Now, Gordon spends all of his time coming in with the pressure on and getting those big bats out. It’s a stark contrast to the happy-go-lucky times in the dugout and the opportunities to knock one in the gap or over the fence at the plate.   

“The hardest part is watching batting practice while I run,” Gordon joked. “I miss it sometimes, but I’m just focused on pitching. So much goes into both of them and it’s kind of been new to put all my time into pitching. Every day there’s something to figure out but it’s been fun.”

Over time, Gordon has developed the mentality and the prowess on the mound to help his team beyond just cheering them on in the dugout. This season is his first as a full-time pitcher even though he started or relieved most of the season a year ago helping the Bulldogs to a second-straight super regional.

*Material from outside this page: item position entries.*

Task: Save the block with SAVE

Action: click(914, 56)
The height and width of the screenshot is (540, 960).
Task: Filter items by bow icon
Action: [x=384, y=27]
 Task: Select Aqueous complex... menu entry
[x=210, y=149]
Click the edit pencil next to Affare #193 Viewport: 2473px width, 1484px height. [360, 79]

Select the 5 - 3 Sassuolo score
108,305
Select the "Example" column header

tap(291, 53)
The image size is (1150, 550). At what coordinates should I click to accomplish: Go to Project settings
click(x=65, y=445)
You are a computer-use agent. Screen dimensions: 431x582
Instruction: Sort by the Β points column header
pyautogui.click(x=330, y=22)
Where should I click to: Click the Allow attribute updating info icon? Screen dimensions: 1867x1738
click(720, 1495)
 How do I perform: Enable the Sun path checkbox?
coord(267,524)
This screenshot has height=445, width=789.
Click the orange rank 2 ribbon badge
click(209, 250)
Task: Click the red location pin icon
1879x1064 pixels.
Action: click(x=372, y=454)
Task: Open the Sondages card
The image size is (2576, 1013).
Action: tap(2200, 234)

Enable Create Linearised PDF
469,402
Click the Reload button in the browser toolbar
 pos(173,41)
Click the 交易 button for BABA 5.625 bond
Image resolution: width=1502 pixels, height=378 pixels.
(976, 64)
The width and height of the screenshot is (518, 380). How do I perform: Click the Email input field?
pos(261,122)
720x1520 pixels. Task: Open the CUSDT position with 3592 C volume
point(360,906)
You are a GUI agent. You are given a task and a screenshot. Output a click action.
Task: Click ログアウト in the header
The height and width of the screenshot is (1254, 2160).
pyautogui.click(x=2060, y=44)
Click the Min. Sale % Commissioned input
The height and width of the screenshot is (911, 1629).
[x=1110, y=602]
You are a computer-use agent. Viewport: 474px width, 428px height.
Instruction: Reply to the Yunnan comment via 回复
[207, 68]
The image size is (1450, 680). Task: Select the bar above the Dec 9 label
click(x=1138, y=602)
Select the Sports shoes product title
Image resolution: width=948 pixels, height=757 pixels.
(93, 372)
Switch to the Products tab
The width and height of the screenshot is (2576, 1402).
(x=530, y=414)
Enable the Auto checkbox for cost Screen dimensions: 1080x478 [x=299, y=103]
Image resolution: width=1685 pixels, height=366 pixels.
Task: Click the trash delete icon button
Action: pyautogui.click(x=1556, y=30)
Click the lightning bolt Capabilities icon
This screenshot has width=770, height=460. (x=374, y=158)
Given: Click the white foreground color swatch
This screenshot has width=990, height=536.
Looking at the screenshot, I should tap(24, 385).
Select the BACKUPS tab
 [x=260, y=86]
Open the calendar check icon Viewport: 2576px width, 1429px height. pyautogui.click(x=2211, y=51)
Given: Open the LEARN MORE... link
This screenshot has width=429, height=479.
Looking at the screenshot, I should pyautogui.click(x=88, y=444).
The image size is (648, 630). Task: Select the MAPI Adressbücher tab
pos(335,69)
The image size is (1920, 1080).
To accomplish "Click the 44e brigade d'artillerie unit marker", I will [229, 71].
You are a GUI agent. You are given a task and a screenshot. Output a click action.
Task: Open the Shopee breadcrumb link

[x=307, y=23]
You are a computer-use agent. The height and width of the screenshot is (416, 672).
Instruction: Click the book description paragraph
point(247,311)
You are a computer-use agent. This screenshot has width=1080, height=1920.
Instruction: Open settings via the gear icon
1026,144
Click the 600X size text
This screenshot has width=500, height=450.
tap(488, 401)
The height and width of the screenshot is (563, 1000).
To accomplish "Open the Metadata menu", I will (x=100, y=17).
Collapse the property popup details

This year he’s been a huge reason down the stretch that they overcame super regional sadness and punched a ticket to Omaha. He’s thrown 53.2 innings this season with 63 strikeouts and a 4.86 earned run average, but his work in the postseason has been a large part of their movement forward.

In the last three games against Oklahoma in an elimination game, Vanderbilt in Friday’s game one of the super regional and the game three on Sunday, Gordon threw a combined 13 innings giving up 10 hits, four runs and he struck out 20 batters.

Both appearances against the Commodores were critical. Gordon entered the game in trouble both times and threw 3.1 innings on Friday with three strikeouts and 3.2 innings on Sunday with seven. He didn’t give up a run in either of the contests and allowed just three hits total.

“Cole Gordon was the MVP of the regional," MSU outfielder Jake Mangum said. "What he did was he got us to Omaha. Cole Gordon allowed us to be in this situation. He took the ball in game one and game three with confidence and he did everything he had to do for us to win the series.”

All of that is a little surreal to Gordon, who doesn’t plan on taking that credit, either. State interim coach Gary Henderson will oblige. He’s been one of Gordon’s biggest fans the last two seasons and has continued to trust in him to get outs.

He put Gordon in on Sunday of the Florida series, before going to Zach Neff or Riley Self, and he delivered two shutdown innings. He went back to him after he gave up three runs without recording an out against Oklahoma and Gordon pitched six innings against the Sooners to allow State to save the bullpen.

“There’s a lot of times that I wasn’t throwing it well and I was getting hit," Gordon said. "The fact that he stayed with me and instilled confidence in me, it means everything. It means I get to keep pitching and keep playing. What he’s done for me and for this pitching staff, it’s amazing.”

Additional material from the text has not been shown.